I had met the informant. I never got his name. We sat in the wicker chairs, I with my back to one wall, in the Long Bar of Raffles, one of the popular tourist bars in this Singapore hotel built in the late nineteenth century. A few American sailors had just left. Two women and a man were at another table on the far side of the room drinking Singapore Slings before it all started. Newbies always ordered that here since it was at this bar the cocktail had been invented. I don’t know if the Japanese stopped serving them when they took over the area during the Second World War.

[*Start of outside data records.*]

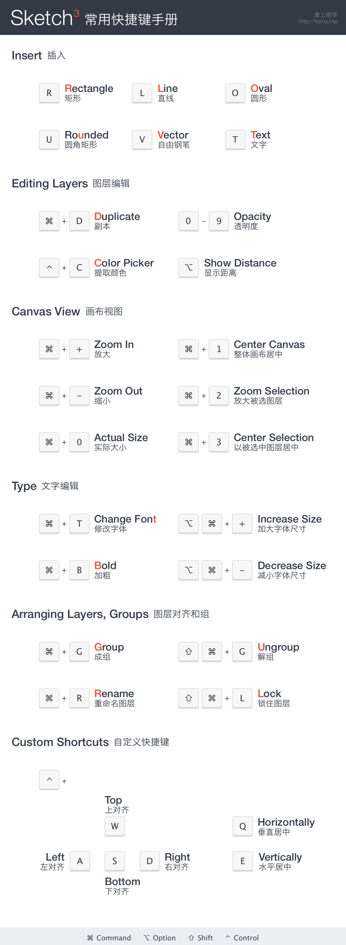Image resolution: width=346 pixels, height=945 pixels.
Task: Click the 9 key beside Opacity
Action: [x=219, y=221]
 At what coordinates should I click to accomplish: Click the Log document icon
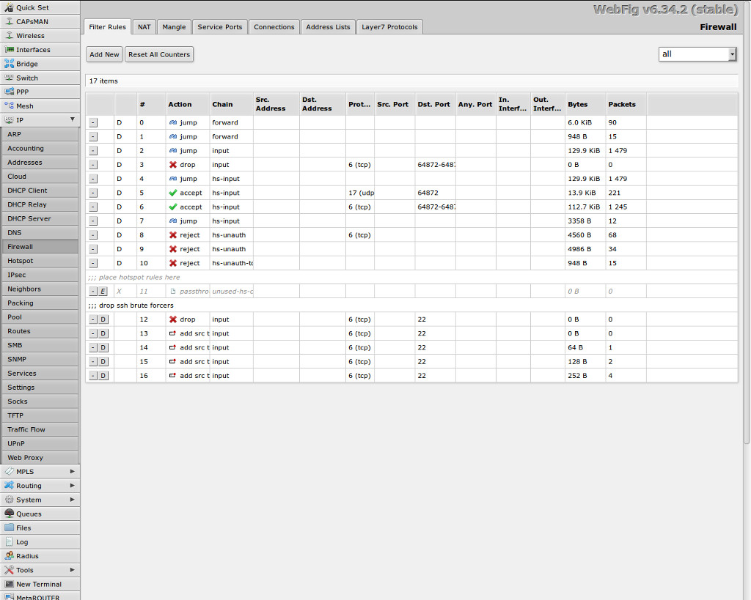pyautogui.click(x=9, y=542)
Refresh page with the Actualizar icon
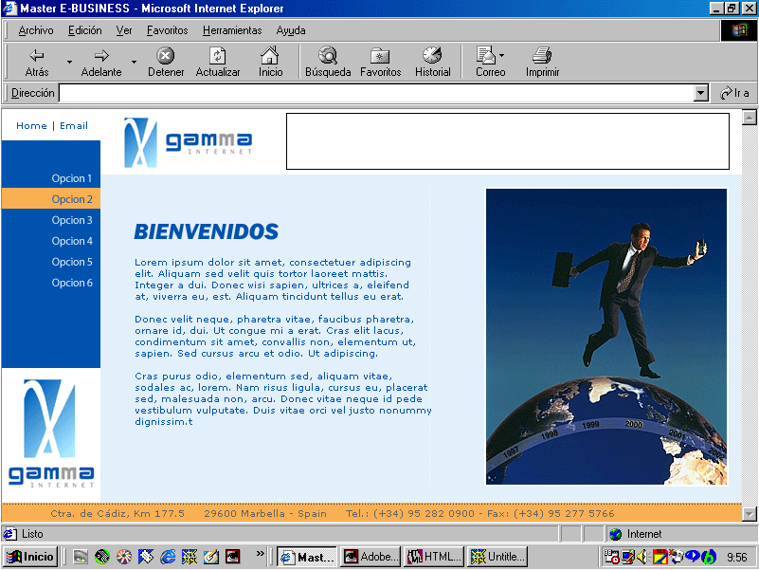Screen dimensions: 759x570 coord(217,56)
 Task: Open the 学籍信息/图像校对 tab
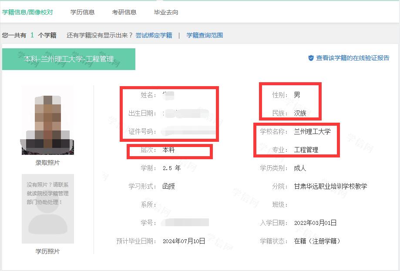pos(27,12)
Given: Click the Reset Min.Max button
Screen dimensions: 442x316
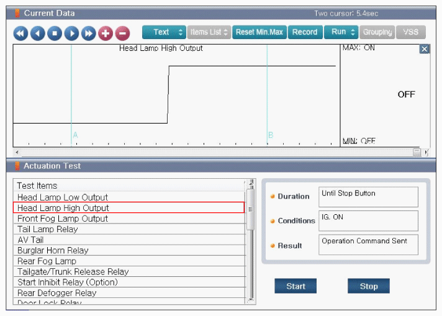Looking at the screenshot, I should 259,32.
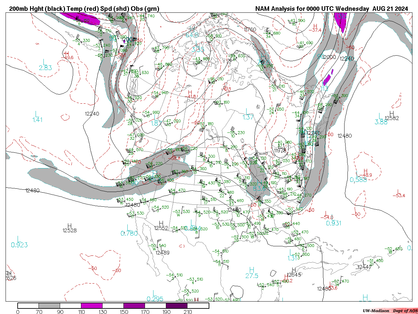Screen dimensions: 418x314
Task: Select the purple 150–170 legend swatch
Action: point(134,305)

It would have been more advantageous to meet elsewhere but I was familiar with Raffles, had stayed at the hotel several times, and – most importantly – my informant demanded it. The complex took up most of the block between North Bridge Road and Beach Road. The slow, rhythmical, almost imperceptible hum of the mechanized fans hanging from the ceiling (punkawallahs had long since been displaced here) had muted our already hushed conversation when three more visitors walked in, ignored us, and sat on the stools before the teakwood bar. None ordered a drink from the perplexed bartender who swept the bar with his arm of the empty peanut shells left by previous customers.

For such a popular tourist destination in the city, there were too few people and no one else was walking through the main door, although I heard muffled voices and footsteps as people walked away. My informant was still answering my questions when I slid my hand inside the jacket of my single-breasted suit. My tailor at Gieves & Hawkes in London modified every one of my suits so that the cut hid my Glock. A minute later, it was all over.

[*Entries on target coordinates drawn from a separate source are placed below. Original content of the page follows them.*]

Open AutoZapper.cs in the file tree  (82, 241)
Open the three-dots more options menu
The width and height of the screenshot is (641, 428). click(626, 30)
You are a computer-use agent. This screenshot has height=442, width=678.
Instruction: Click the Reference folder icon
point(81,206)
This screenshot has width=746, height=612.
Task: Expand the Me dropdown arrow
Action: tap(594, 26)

I had expended every round, but it wasn’t enough. My father’s Savak bodyguards had taught me how to shoot straight and how to extricate myself from a situation. I stood alone at the Long Bar as countless peanut shells were crushed by my Ferragamo shoes. My informant’s blood soaked the peanut shells like the guts of the beetle.

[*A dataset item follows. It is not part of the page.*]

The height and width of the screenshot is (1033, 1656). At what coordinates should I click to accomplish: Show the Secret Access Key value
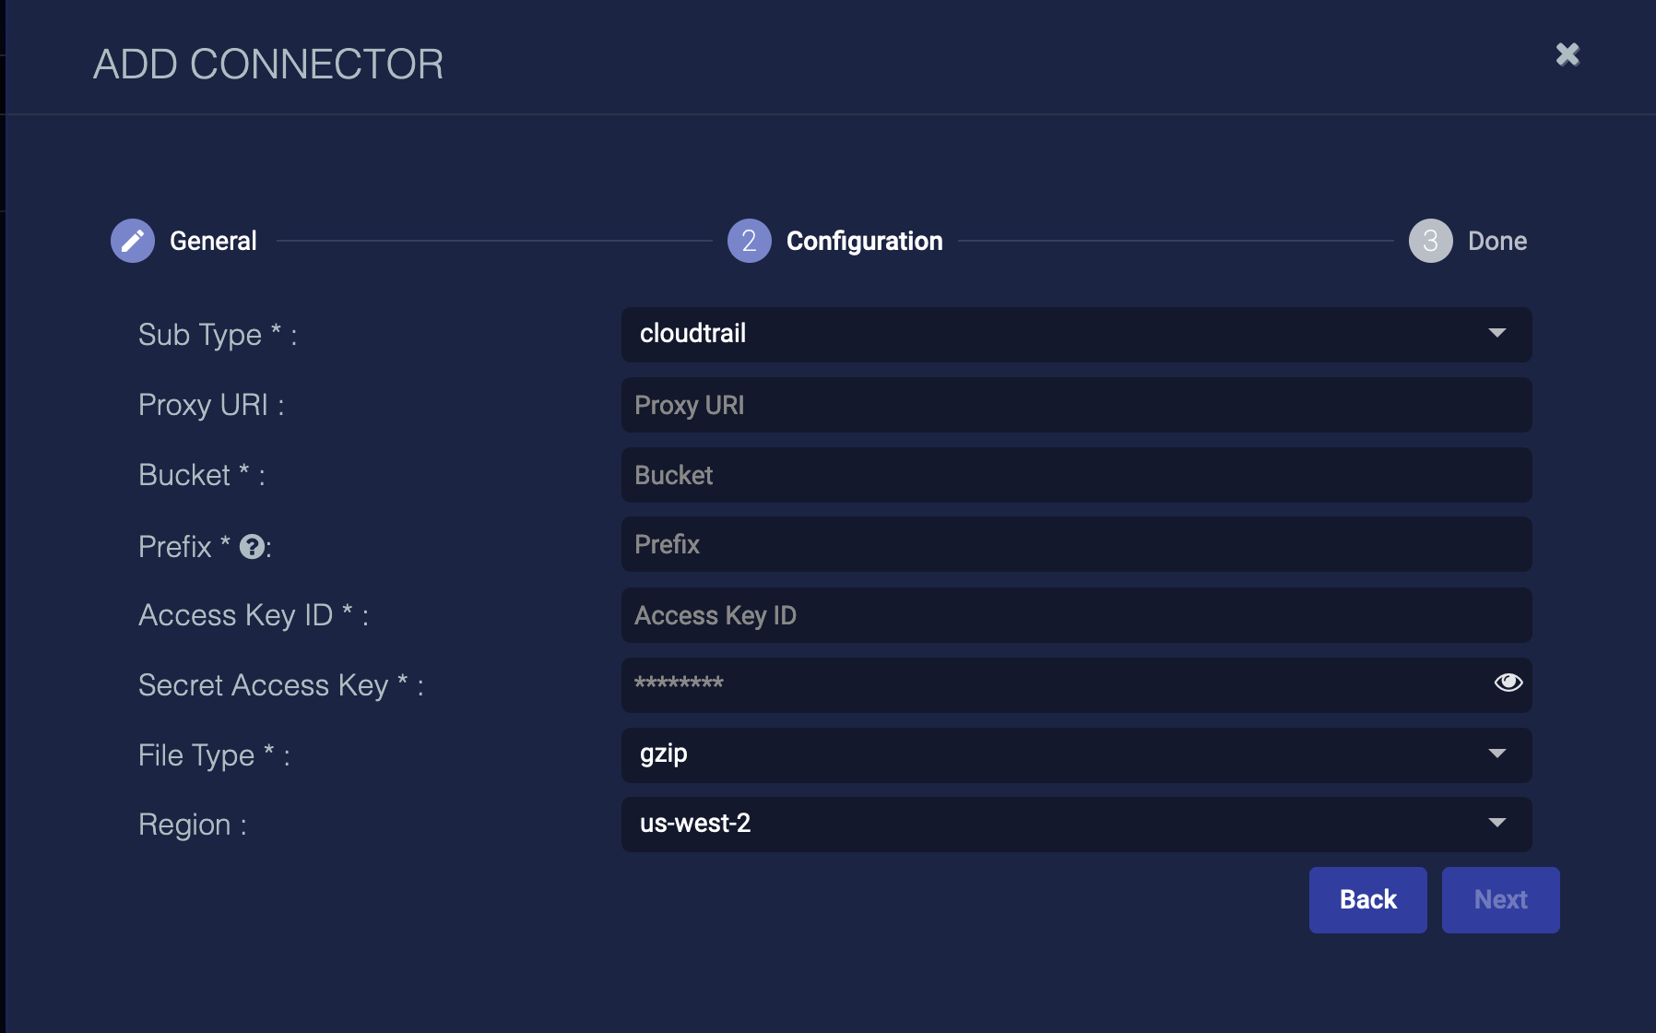tap(1508, 683)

It hadn’t been more than a minute before I heard the approaching wailing sirens of police cars and officers racing up to the floor. I put my Glock back in the holster and interlocked my hands behind my head before they entered and took one last appreciative look at the bar. It was unlikely I’d be able to return. But one thing I wouldn’t miss were the peanuts.


Drinks Menu from Raffles

How to Make a Singapore Sling from Esquire Magazine:


1 ounce London dry gin

1 ounce Bols cherry brandy or Heering cherry liqueur

1 ounce Benedictine

1 ounce lime juice

club soda

Glass Type: Collins glass


Stir well with 2 or 3 ice cubes in a chilled cocktail shaker, then pour unstrained into a Collins glass and fill to taste with cold club soda or seltzer. Garnish with the spiral-cut peel of a lime.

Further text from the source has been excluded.